## Start Text
The Call: Why is the National Fight Back Organization calling for this delegates’ conference?

Leslie Dennis: In keeping with the democratic style of the Fight Back, we are calling for the entire organization to come together and sum up our role in fighting for the people and unite around what should be our main focus going into ’79.

We are inviting representatives of each of our 27 chapters and observers from many different organizations. These observers can fully participate in the discussions but cannot vote.

They will be from groups we’ve worked with in the past on different issues, such as Baltimore Welfare Rights; Padres Unidos, a Puerto Rican group out of Philadelphia; the Black United Front of N.Y.; and the United League of Tupelo, Miss. These are all grass roots organizations out there fighting for the well-being of the poor and oppressed people.

While the unemployment rate has fallen, there are still six million people officially out of work. And the percentage of minority youth without jobs remains absurdly high. Plus we’ve been hit with new attacks on affirmative action – the Bakke case and now Weber – along with phony people’s revolts like Proposition 13, which has resulted in a lot of cutbacks in jobs and services, and a boost in profits for the corporations.

We’re putting a call out to these various organizations to come together and help us discuss a program and a constitution, to consider affiliation with us, and to take on the main problems that are faced by poor and working people. This will be a good time to build a broad united front to take on what I feel to be the main question in ’79, the present administration’s so-called anti-inflation program.

Carter’s plans for lessening the crisis include cutting back on 125,000 CETA jobs starting Jan. 27 and another 20,000 federal job slots to be terminated. He also calls for huge cuts in federal spending – but are they cuts in military spending or the huge bureaucracies in Washington? No. Instead the cuts will be the social programs which feed and house millions of poor people.

Carter talks about equal sacrifice for both the big and little man, but that’s impossible. Right now the inflation rate is double digit, while he proposes leveling wage increases at 7-so how in the hell can we win the race when big business has been given an insurmountable lead?

Carter says workers asking for raises is what’s causing this huge inflation. We say it’s the big banks and corporations’ drive for maximum profits which are to blame.

What do you hope to accomplish at the conference?

At this conference we’re going to make some concrete proposals around the question of jobs, which has been a main focus of the NFBO since its founding in 1975, including a very concrete jobs referendum that could be fought for in Congress and could unite a broad range of community groups and even some local politicians.

We’re going to sum up local work in this area and also against discrimination and repression. In Crown Heights in Brooklyn we’re working with the Black United Front to fight police repression and unjust treatment of Blacks.
## End Text
## Start Provided material
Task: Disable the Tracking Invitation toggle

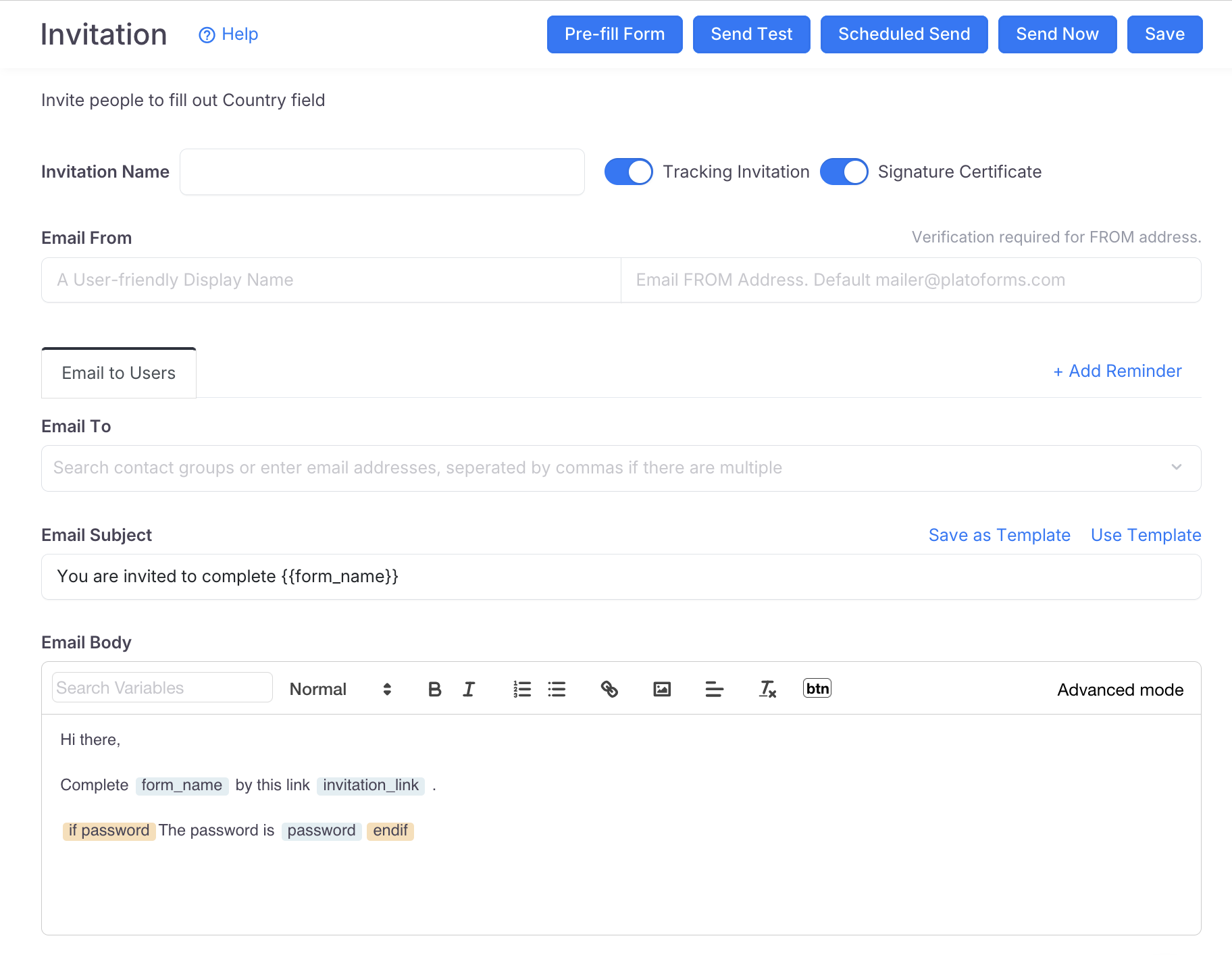Action: [x=628, y=172]
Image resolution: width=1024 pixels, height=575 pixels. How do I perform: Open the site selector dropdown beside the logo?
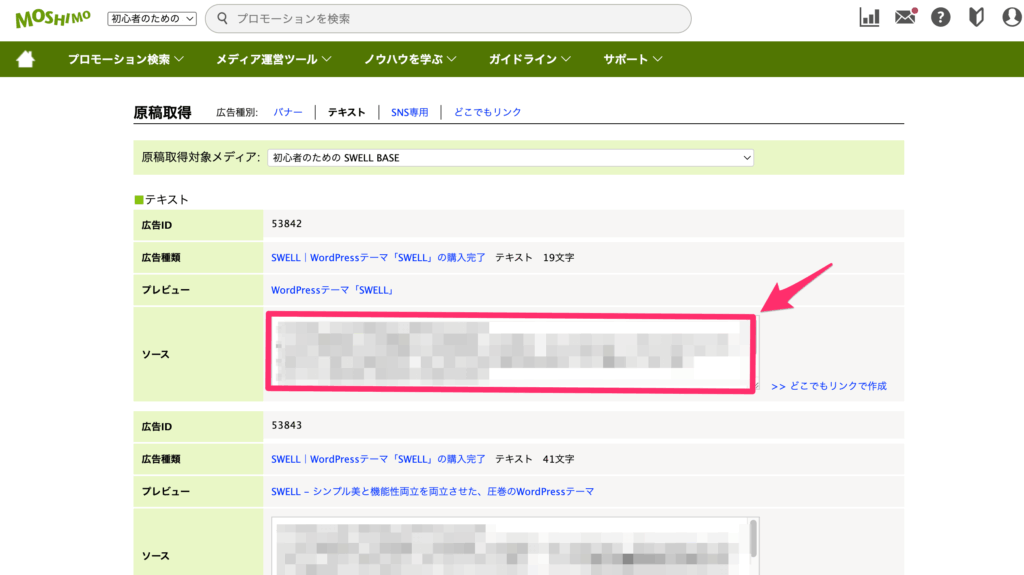pos(152,18)
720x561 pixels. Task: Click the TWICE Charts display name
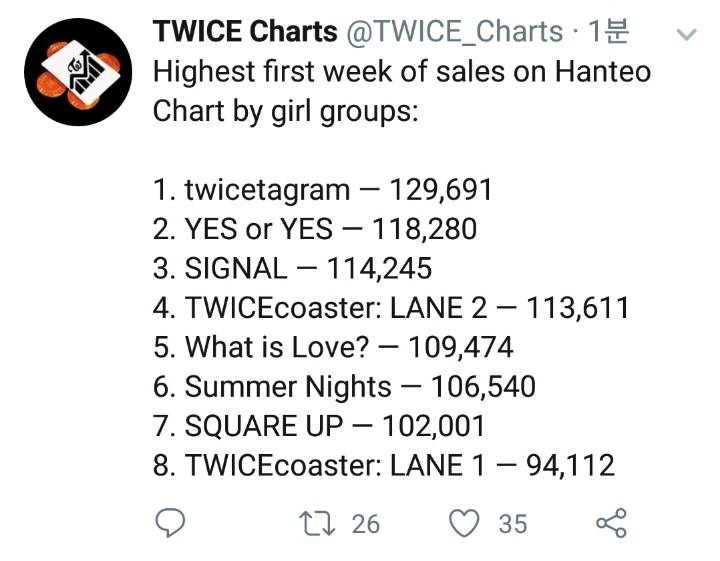coord(245,32)
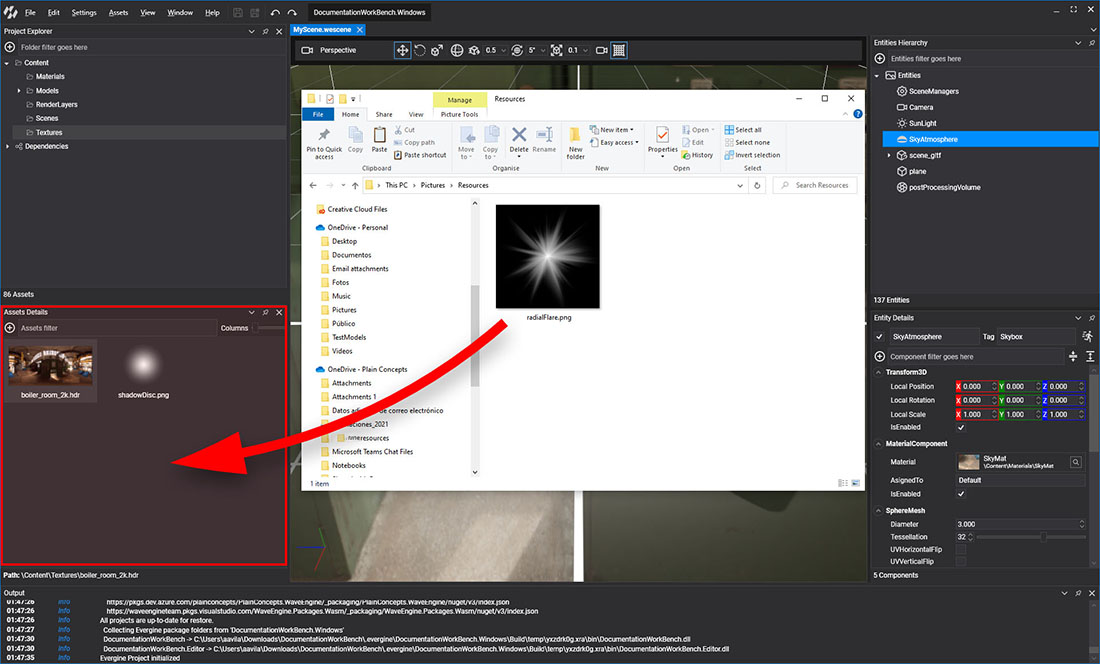1100x664 pixels.
Task: Select the Scale gizmo tool
Action: point(438,50)
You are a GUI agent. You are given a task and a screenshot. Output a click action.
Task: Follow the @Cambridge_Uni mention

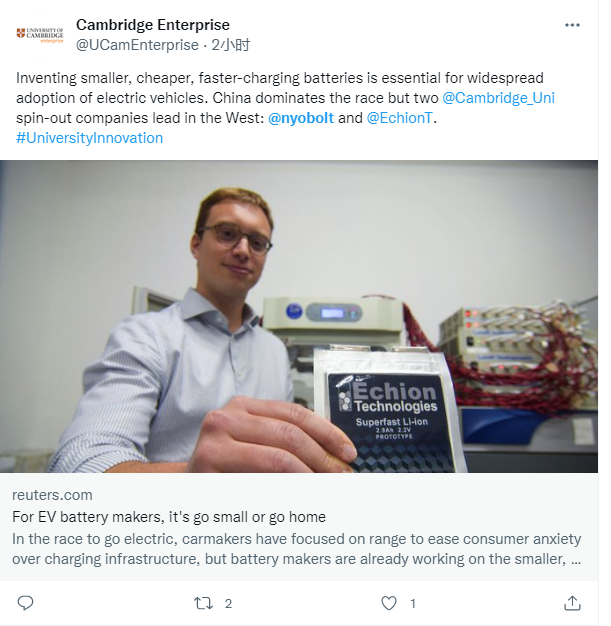pos(498,98)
## End Provided material
Your tasks:
#1 Answer these questions using the interview about the Fight Back delegates' conference.
(a) How many chapters does the organization have?
(b) How many CETA jobs does Carter's plan cut starting Jan. 27?
(c) In what year was the NFBO founded?
#2 Carry on the interview about the Fight Back delegates' conference, starting after its final sentence.
The data comes from a different source than the interview.

Results for the exercise:
#1
(a) 27
(b) 125,000
(c) 1975

#2
In Philadelphia, we’re working with Padres Unidos and other groups in the Puerto Rican community to improve the rotten housing conditions. We want to stop the discriminatory “urban renewal” programs that recently led to the arson murder of eight members of the Diaz Rivera family.

In Los Angeles, Fight Back in conjunction with L’ Asociacion de Derechos Latinos, is helping to organize a tenants union in the East L.A. housing project of Wynverwood where many Chicanos live.

In Cullman, Alabama, our Southern affiliate, the Southern Conference Educational Fund (SCEF) is playing a leading role in trying to free Ronnie Long and Tommy Lee Hines, both Black men falsely accused of raping white women like in the case of the Scottsboro Boys. We’re still fighting to free Gary Tyler in Louisiana.

And let’s not forget Terrence Johnson, the 15-year-old Black youth who’s charged with the killing of two racist cops in Prince Georges County. You can best believe the Fight Back has taken up his case wholeheartedly.

Our stand on these issues and others is a direct result of three years of hard work and taking up over 70 anti-repression cases. Last February we brought together over 2,200 people to march in Washington for Jobs or Income Now.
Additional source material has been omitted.